== Dataset records ==

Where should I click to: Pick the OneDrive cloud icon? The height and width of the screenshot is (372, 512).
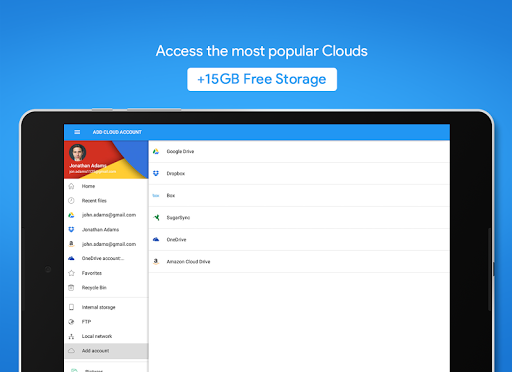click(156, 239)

===
== Dataset records ==

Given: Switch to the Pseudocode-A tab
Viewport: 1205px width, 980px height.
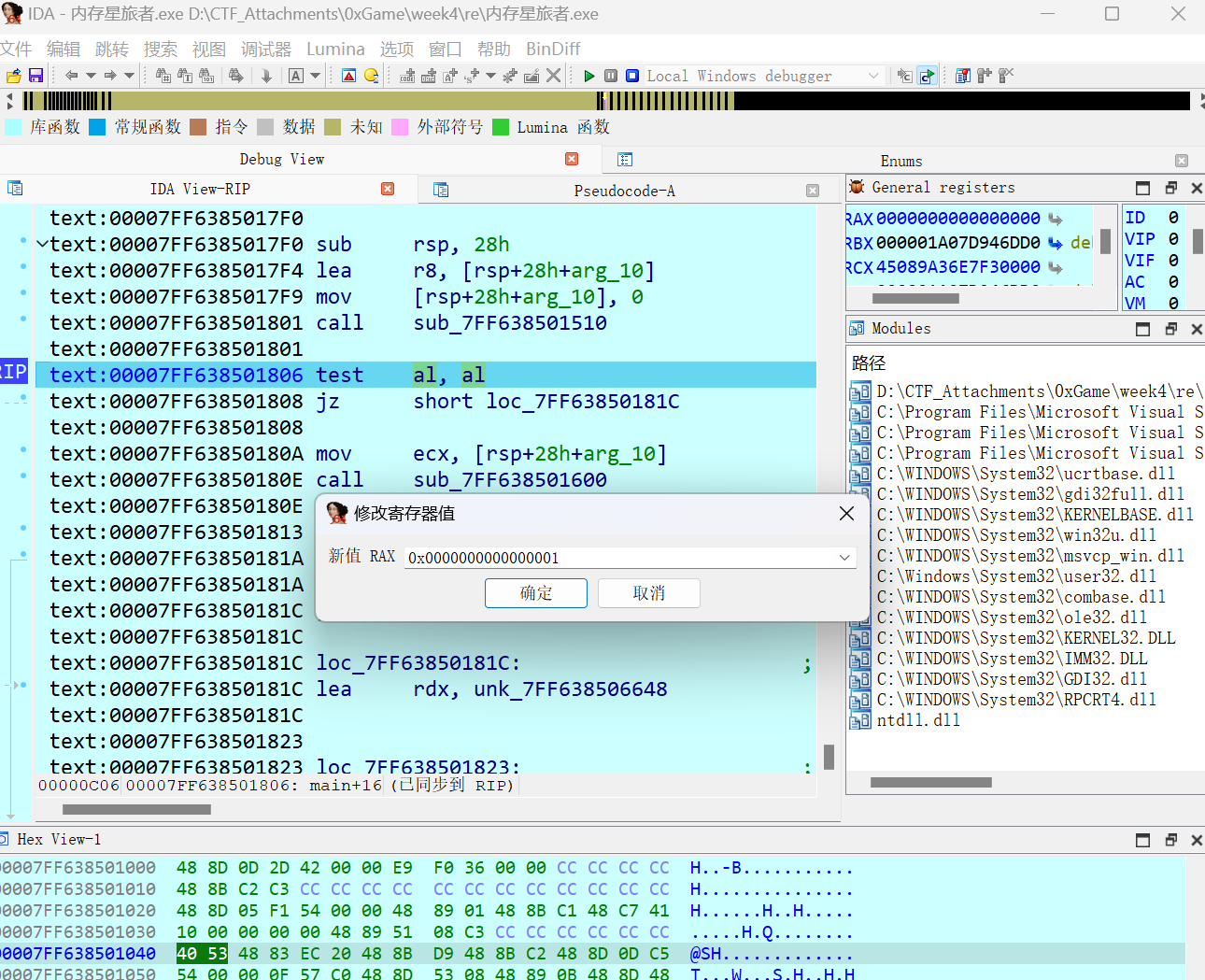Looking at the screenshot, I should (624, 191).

===

Render the data from the line containing "Where should I" through the line containing "click(156, 239)" as a JSON list of strings, with one string per line and blank lines skipped. Leave the pictures out of your answer.

Written answer —
[
  "Where should I click to: Pick the OneDrive cloud icon? The height and width of the screenshot is (372, 512).",
  "click(156, 239)"
]